Neil Young was horribly nervous before the performance and had to be coaxed from his hotel room by his manager Elliot Roberts and the minister of Canterbury House, Dan Burke. Burke tells NPR Music he remembers Neil Young huddled in Young’s hotel room bed, too scared to perform. He told Burke no one would want to hear the Buffalo Springfield tunes or his new tunes. Young was afraid he didn’t have enough material. But he was eventually persuaded to take the small stage.
~Neil Young News
This is a GREAT live album from Neil Young’s two concert @ The Canterbury House, Ann Arbor, Michigan, USA – Nov 9-10 1968.
Wikipedia:
Released | December 2, 2008 |
---|---|
Recorded | November 9 and 10, 1968 |
Genre | Folk-rock, Country rock |
Length | 70:15 |
Label | Reprise |
Sugar Mountain – Live at Canterbury House 1968 is a live album by Neil Young. On November 8–10, 1968, Young performed three shows at Canterbury House in Ann Arbor, Michigan. This album is compiled from the performances on the 9th and 10th.
This album is Volume 00 in the Archives Performance Series. Since volumes 2 and 3 had already been released, this album, while performed earlier chronologically, is the third release from the Series. The Riverboat 1969, released in The Archives Vol. 1 1963–1972in 2009, is the fourth Archive Performance Series released but was performed earlier chronologically than volumes 2 and 3.

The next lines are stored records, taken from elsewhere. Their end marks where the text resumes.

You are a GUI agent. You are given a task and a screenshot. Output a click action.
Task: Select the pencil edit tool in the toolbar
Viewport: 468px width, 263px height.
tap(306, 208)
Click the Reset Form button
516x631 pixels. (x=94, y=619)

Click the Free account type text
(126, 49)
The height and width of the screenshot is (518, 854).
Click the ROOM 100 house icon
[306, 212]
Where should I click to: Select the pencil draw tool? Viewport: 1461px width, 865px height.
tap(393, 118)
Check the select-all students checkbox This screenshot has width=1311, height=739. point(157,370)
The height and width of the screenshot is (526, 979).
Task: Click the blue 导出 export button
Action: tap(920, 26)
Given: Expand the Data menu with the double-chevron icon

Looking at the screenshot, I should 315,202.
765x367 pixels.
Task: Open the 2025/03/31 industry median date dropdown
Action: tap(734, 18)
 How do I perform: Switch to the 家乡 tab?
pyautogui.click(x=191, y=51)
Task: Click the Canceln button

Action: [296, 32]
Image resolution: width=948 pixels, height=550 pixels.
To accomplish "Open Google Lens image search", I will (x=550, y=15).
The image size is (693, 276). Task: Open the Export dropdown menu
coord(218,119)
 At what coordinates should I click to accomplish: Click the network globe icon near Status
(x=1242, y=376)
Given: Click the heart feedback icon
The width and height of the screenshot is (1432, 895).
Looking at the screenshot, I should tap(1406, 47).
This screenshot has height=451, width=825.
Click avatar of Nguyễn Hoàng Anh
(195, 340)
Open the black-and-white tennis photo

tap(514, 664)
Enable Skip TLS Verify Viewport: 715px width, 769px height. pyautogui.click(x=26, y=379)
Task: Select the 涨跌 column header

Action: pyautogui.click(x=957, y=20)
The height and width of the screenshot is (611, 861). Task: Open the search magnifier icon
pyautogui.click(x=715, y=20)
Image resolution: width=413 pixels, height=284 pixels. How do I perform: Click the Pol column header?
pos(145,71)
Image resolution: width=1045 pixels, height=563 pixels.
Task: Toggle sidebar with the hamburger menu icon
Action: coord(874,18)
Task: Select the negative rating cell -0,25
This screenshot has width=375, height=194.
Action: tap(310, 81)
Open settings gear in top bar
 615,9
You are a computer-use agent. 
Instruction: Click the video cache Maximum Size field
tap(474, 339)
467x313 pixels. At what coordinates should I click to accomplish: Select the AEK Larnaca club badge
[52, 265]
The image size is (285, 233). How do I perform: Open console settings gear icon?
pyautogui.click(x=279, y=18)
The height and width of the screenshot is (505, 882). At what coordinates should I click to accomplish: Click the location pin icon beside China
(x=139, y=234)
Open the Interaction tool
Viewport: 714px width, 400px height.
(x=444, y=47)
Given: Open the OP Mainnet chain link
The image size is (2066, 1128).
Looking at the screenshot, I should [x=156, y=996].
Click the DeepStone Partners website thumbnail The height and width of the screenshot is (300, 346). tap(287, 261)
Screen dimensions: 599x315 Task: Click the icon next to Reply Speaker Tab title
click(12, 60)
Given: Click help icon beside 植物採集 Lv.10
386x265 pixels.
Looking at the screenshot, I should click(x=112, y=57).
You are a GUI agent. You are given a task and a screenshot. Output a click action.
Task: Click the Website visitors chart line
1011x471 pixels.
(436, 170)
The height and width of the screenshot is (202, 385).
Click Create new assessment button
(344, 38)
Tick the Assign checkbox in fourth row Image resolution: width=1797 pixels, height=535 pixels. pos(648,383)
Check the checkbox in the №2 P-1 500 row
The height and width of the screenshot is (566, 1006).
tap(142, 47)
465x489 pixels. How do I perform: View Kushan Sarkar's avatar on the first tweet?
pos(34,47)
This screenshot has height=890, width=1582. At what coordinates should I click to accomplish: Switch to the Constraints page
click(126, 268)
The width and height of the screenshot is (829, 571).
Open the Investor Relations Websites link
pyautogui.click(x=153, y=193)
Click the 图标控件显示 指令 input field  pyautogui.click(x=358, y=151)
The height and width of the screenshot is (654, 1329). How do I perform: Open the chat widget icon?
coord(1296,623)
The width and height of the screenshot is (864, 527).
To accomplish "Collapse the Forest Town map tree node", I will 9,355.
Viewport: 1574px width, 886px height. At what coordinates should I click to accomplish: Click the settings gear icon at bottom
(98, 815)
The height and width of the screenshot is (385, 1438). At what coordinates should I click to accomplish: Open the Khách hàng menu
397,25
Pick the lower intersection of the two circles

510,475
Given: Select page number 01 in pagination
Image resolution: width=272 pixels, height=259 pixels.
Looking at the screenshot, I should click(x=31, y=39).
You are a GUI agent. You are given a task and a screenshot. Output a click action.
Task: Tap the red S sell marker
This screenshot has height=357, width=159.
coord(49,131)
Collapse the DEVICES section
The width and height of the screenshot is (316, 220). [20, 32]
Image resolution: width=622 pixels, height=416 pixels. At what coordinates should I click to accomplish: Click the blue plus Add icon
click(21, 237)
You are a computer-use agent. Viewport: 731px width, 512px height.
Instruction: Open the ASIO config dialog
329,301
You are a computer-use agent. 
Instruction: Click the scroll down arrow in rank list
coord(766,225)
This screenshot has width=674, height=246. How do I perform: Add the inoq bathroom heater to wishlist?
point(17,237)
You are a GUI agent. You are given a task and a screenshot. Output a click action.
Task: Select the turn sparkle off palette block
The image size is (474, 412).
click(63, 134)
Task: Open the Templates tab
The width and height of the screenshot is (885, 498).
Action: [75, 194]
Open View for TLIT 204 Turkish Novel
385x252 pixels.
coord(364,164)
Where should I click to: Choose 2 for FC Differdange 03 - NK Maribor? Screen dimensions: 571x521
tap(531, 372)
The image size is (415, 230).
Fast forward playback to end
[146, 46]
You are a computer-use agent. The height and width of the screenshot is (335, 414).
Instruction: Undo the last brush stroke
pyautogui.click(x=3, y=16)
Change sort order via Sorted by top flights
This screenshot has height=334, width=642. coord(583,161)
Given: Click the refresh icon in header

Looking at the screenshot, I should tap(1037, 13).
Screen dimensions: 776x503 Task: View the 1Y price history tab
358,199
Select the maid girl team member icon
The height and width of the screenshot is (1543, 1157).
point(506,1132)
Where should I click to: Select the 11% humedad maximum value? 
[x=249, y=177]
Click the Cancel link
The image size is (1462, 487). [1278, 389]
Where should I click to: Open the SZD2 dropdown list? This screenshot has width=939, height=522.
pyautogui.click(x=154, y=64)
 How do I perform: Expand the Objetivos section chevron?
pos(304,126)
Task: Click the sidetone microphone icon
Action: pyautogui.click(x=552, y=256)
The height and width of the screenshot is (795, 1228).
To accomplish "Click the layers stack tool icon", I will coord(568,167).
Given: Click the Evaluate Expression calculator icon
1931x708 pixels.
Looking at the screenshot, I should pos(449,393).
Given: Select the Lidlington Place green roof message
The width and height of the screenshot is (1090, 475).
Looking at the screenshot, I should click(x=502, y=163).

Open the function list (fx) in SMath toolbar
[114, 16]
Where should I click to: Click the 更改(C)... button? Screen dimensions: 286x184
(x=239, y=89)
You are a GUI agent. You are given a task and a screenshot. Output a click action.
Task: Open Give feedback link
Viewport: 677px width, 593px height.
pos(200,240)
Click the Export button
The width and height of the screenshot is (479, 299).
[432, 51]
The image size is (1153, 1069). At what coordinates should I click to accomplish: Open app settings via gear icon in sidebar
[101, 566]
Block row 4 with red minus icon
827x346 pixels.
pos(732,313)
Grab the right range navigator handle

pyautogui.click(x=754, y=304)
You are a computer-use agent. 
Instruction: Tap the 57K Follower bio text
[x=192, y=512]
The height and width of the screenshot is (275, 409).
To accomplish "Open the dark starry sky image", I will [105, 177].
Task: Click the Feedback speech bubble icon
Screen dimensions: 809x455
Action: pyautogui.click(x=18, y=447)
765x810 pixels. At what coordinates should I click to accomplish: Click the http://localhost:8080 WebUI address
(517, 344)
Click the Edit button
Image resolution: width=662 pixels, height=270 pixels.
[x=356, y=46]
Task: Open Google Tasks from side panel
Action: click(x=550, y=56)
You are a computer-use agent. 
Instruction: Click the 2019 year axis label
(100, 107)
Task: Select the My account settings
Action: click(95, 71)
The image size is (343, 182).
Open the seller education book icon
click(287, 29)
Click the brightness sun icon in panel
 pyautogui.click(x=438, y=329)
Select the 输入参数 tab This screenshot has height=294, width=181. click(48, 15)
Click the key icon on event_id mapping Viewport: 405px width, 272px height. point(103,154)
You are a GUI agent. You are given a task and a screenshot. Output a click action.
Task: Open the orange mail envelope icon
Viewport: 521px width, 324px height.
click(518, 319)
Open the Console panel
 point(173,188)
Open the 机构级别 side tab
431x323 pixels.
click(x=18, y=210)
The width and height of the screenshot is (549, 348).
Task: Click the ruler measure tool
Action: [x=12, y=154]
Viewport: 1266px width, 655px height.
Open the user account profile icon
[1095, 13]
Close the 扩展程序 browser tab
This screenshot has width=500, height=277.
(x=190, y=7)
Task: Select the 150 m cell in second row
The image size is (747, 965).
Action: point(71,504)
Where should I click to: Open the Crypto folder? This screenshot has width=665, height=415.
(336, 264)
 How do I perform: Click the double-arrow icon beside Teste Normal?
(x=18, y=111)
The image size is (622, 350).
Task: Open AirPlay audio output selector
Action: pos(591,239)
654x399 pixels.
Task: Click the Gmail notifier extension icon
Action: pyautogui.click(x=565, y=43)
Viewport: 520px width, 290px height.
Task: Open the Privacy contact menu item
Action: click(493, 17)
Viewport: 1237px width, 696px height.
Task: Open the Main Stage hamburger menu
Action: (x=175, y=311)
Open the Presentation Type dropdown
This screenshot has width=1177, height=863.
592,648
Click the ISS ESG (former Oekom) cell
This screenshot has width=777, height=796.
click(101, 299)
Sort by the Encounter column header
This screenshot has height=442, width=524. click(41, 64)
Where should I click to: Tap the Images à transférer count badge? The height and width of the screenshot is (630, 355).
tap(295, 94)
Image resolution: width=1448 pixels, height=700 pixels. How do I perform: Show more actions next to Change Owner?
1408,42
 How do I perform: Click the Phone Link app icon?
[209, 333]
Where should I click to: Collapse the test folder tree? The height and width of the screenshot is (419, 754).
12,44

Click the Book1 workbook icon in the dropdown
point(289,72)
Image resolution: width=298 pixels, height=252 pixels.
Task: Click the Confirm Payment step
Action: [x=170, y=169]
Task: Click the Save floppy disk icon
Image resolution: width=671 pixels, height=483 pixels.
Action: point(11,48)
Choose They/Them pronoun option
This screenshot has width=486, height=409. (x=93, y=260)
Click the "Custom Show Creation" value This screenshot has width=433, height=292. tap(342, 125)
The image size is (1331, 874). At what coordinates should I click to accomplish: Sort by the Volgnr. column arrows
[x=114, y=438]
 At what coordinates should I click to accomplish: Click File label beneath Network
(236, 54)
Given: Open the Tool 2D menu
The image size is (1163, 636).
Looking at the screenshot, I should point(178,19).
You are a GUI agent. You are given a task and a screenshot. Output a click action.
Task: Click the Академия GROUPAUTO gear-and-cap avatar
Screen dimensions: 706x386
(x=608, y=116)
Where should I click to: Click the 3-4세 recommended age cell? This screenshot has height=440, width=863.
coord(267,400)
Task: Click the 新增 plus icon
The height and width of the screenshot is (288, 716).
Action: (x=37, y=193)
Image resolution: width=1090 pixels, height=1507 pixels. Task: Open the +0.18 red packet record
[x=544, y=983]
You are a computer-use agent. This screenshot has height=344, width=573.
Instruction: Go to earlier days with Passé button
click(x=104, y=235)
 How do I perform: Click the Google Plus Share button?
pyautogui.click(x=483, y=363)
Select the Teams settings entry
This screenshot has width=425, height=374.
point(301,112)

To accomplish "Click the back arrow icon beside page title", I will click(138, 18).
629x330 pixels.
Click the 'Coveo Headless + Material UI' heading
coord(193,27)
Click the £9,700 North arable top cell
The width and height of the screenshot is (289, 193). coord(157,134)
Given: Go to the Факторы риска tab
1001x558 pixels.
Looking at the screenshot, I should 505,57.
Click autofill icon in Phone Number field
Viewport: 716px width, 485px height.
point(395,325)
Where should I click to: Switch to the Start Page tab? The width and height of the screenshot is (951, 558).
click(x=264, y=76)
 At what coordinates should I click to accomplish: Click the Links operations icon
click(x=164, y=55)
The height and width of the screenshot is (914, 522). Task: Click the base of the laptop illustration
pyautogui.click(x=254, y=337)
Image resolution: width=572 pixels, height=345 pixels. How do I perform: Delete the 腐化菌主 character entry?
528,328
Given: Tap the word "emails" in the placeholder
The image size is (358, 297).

The songs, by the way, are beautiful. He does mysterious Springfield compositions (“Broken Arrow,” “Nowadays Clancy Can’t Even Sing”), and provocative newer tunes (“The Old Laughing Lady,” “The Loner”). The version here of “Sugar Mountain,” his enduring lost-adolescence lament written before Springfield, has been previously released as a B-side and on the Decade box set. But hearing it in this context adds to its impact.
~Steve Rosen (pastemagazine.com)
Neil doesn’t second-guess here but he is fragile and human, telling stories (sometimes at considerable length) before sliding into these delicate songs, wryly lamenting that he should have some happy songs to sing before testing out the melody for “Winterlong,” stopping short because the song isn’t quite written yet. It’s a marvelously intimate performance, unguarded and open-hearted, unique in its delicate touch: it’s Neil Young before the myth crystallized, and listening to it anew, it’s easy to fall in love with him all over again.